Yamaha YZF-R3 Test 2015

Kleiner Supersportler ziemlich groß. 200 km/h!

321 Kubik, 42 PS, 29,6 Nm, 169 kg. Und will ein Supersportler sein, na klar. Im kalten Schatten der Atomkraft brennt die R3 die katastrophale Rennstrecke von Calafat ab. Überraschend in jeder Hinsicht.

Ich muss kurz ausholen. Vor 8 Jahren wurde ich Opfer einer Intrige, einer Verschwörung, eines kriminellen Komplotts. Beteiligt waren mein Chef (NastyNils), der auch Kopf dieses organisierten Verbrechens war, mein nunmehriger Kollege Vauli und andere, bekannte Größen der internationalen Motorradpresse und -industrie, deren Namen aus rechtlichen Gründen nicht genannt werden dürfen. Mir wurde damals die Teilnahme am Test der neuen R6 in Aussicht gestellt, auf der MotoGP-Strecke von Valencia, was einem Ritterschlag und der Aufnahme in die Runde der schnellsten und besten Motorradjournalisten der Welt gleichkam. Ich fühlte mich geehrt, war überglücklich und völlig aus dem Häuschen.

Es sollte sich später herausstellen, dass es sich um den Test der neuen YZF-R125 (15 PS) handelte, und zwar nicht auf der MotoGP-Strecke, sondern am Parkplatz neben der MotoGP-Strecke. Erst im Hotelzimmer verrieten mir die Presseunterlagen, welch falsches Spiel meine (ehemaligen) Freunde und Kollegen mit mir gespielt hatten.
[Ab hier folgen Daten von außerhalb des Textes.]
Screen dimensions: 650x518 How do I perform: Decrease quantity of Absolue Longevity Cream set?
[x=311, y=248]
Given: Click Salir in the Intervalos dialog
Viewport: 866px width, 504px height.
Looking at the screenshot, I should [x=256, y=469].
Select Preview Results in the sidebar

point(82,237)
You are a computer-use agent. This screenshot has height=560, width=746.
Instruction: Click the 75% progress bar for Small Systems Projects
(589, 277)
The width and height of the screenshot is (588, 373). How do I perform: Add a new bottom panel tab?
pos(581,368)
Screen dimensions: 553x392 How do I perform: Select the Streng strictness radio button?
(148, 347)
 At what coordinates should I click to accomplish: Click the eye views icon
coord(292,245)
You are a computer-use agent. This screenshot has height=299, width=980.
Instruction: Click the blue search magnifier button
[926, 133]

Alle hatten entweder gelogen oder geschwiegen. Seither ist alles anders. Nur die R125 selbst, die mit richtig viel Spaß machte und 100% ehrlich zu mir war, konnte mich davor bewahren, völlig durchzudrehen. "He was a quiet man..." hätten sie über mich geschrieben. Diesmal war aber alles anders, denn ich wußte genau, dass ich zum R3-Test fahren würde und dass, wenn mich die R125 schon begeistert hatte, mich auch die R3 nicht enttäuschen würde.
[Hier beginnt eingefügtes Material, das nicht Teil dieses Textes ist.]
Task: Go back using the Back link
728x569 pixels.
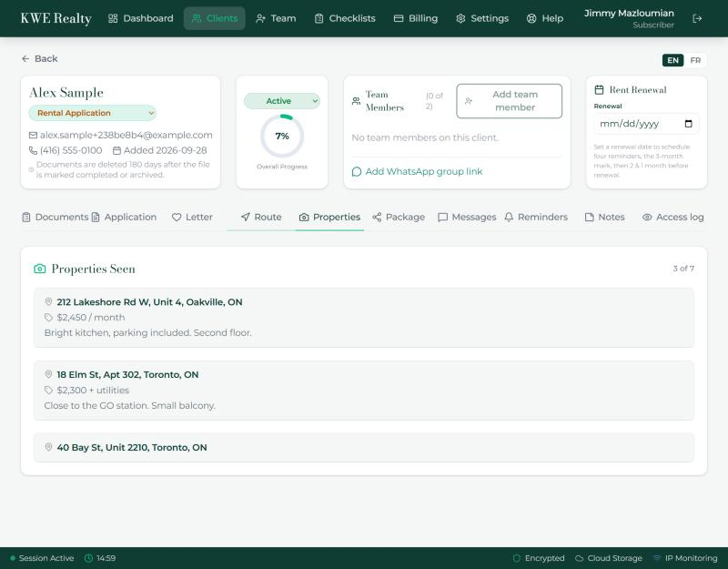Action: coord(39,58)
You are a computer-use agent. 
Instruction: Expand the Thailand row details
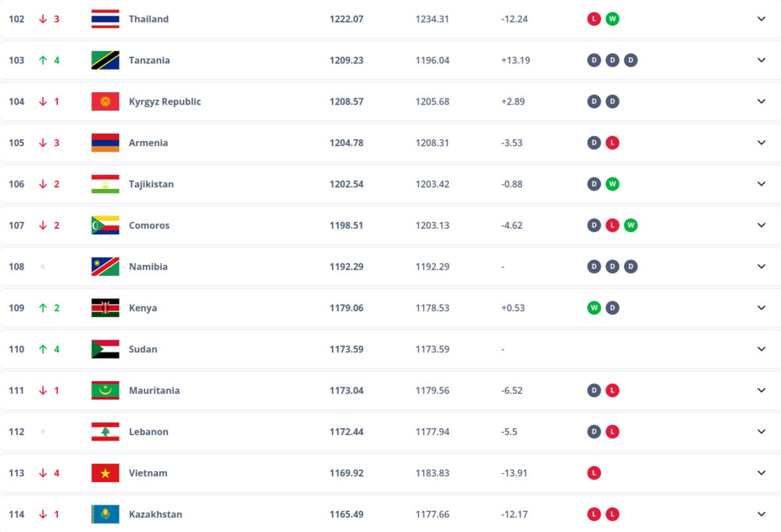click(761, 19)
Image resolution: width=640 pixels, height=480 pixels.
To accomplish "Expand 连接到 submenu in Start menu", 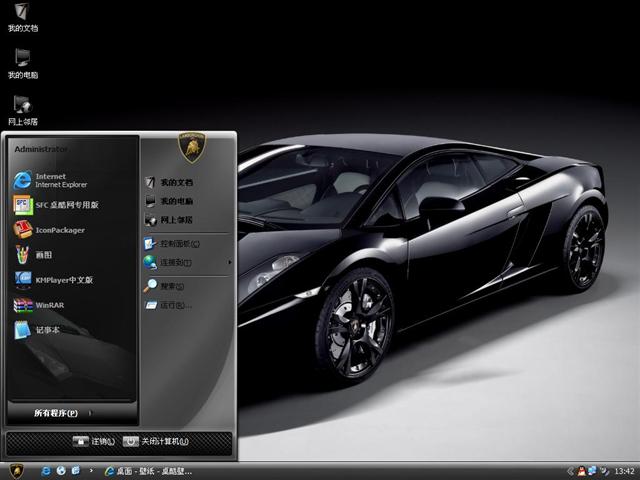I will [x=176, y=263].
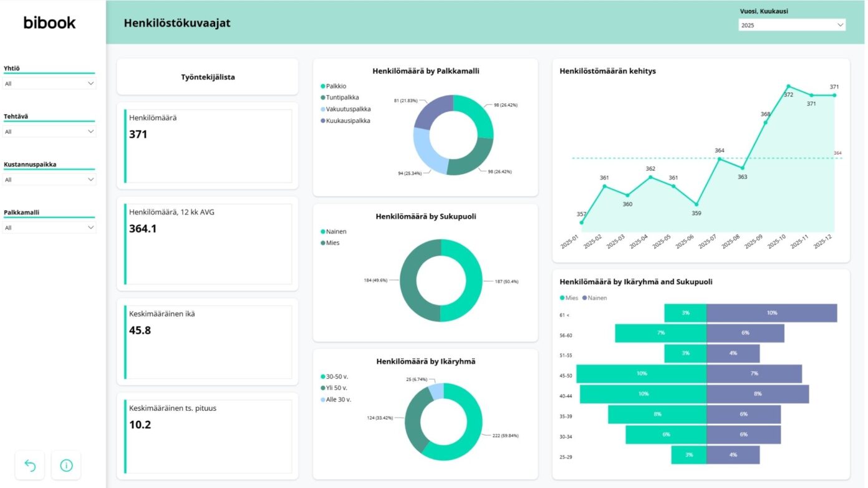Select the Keskimääräinen ikä card

[x=208, y=337]

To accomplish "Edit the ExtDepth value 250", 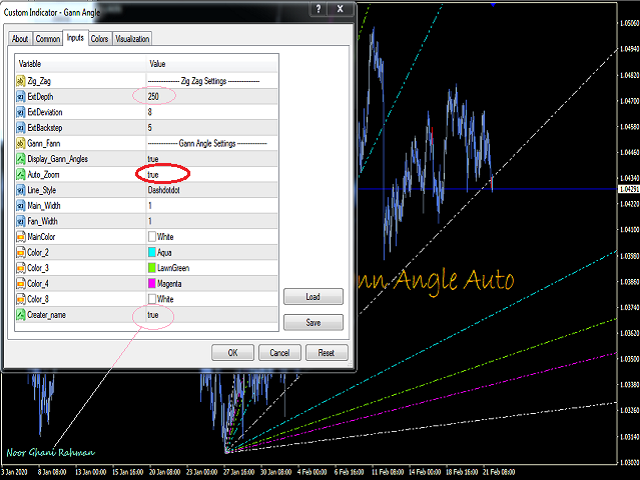I will click(153, 96).
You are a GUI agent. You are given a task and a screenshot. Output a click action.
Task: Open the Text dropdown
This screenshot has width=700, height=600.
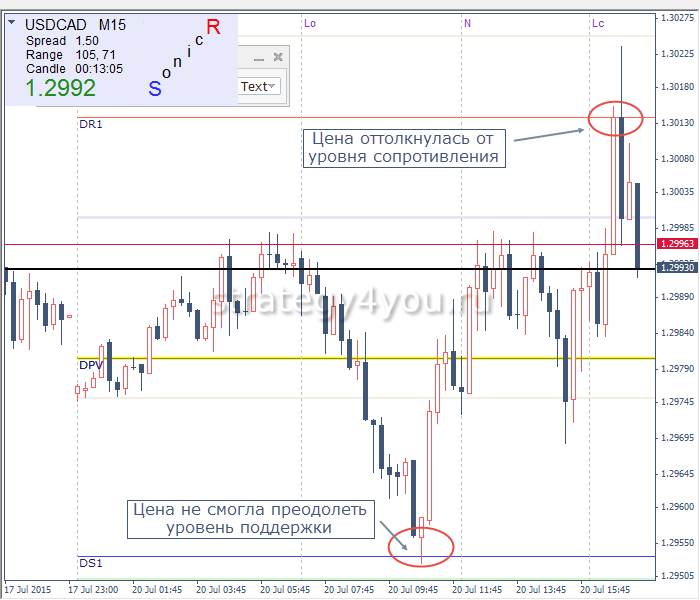[258, 87]
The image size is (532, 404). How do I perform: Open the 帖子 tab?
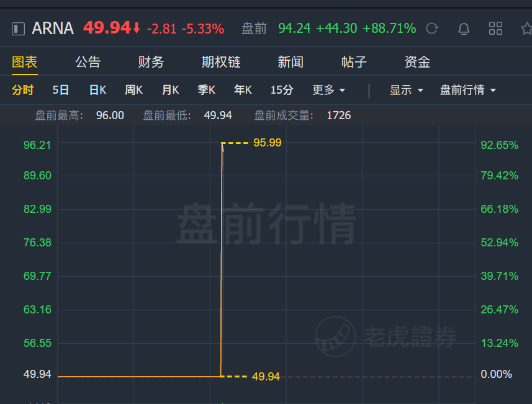(354, 62)
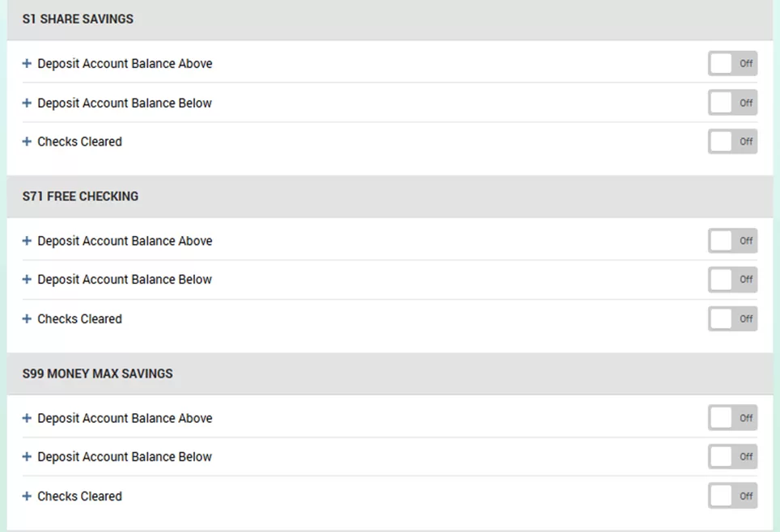Click plus icon for Checks Cleared in S99 Money Max Savings
The height and width of the screenshot is (532, 780).
[27, 496]
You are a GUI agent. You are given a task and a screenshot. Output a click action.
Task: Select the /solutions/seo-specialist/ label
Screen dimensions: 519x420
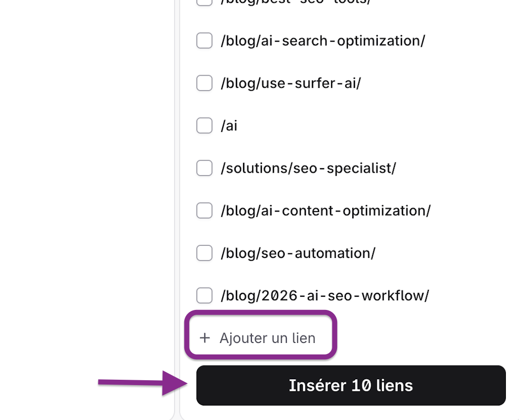point(308,168)
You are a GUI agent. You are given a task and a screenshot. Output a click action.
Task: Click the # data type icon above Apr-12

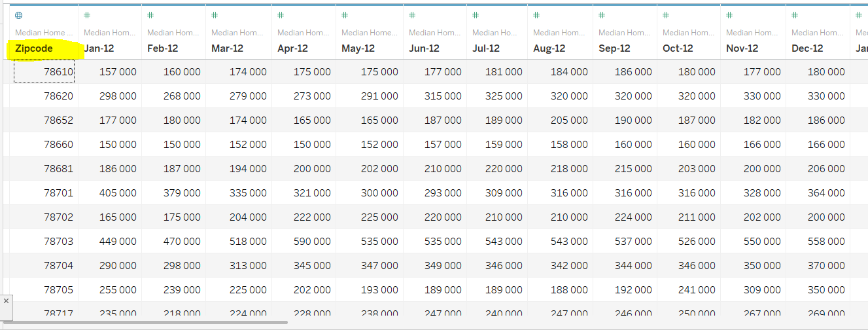click(281, 15)
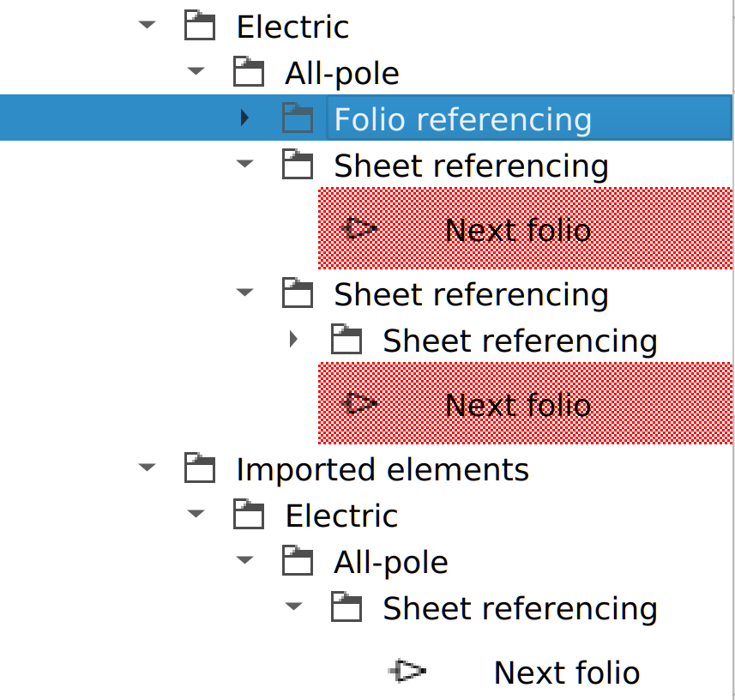Expand the Folio referencing folder arrow
735x700 pixels.
245,118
Naked Bike - Geometrie. Bequemer als alle R-Schwestern.

Supersport ist tot? Nicht bei Yamaha. Zusammen mit den Offroadern sind die Supersportler als "Race-Blu"-Staffel das zweitstärkste Segment hinter der extrem erfolgreichen MT-Baureihe. 2015 bringen die Blauen deshalb nicht nur die MotoGP-nahe R1 zurück, sondern auch die brandneue YZF-R3.

Wie ihre Schwestern ist auch sie für Straße und Rennstrecke gemacht, selbst wenn sie deutlich mehr Komfort bietet als R6, R1 und sogar R125. Die Sitzhöhe beträgt nur 780 mm, der Lenker ist höher angebracht als bei anderen Supersportlern. So entspricht die Geometrie auch eher dem eines Naked Bikes. Wer sich die Verkleidung wegdenkt, hat genau das unter sich.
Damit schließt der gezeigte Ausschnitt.